* [PROBLEM REQUIREMENTS] Edit the entries from the line containing "You are a GUI" through the end of the entries, inclusive, by replacing "date axis label" with "timeline label" and leaving everything else unchanged. Give only those lines, without the pictures.

..............................

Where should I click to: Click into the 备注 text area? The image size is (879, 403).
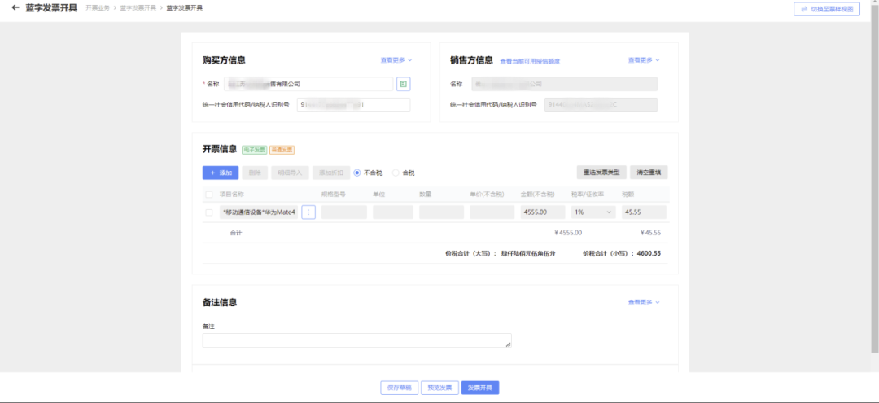pos(356,340)
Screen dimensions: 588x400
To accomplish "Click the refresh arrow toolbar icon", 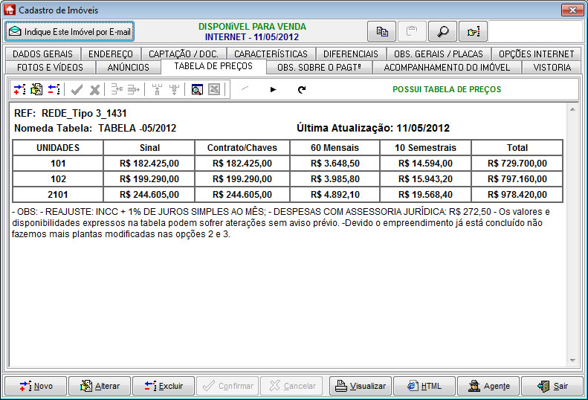I will click(301, 89).
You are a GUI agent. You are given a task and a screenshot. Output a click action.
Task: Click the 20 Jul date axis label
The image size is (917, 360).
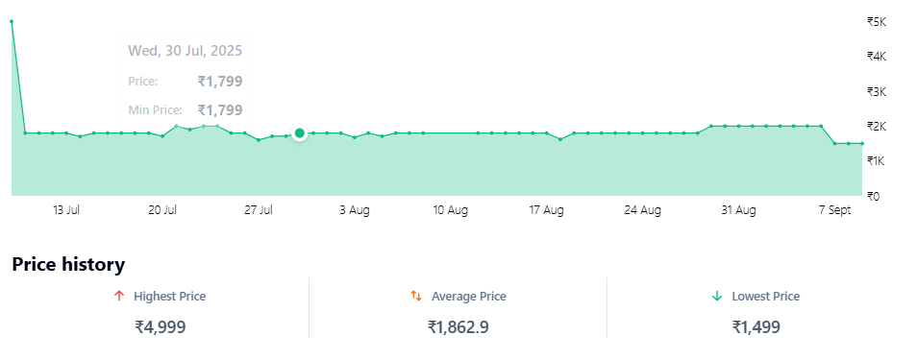162,210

..............................

* [RESULT FOR THIS TASK]
You are a GUI agent. You are given a task and a screenshot. Output a click action.
Task: Click the 20 Jul timeline label
The image size is (917, 360).
162,210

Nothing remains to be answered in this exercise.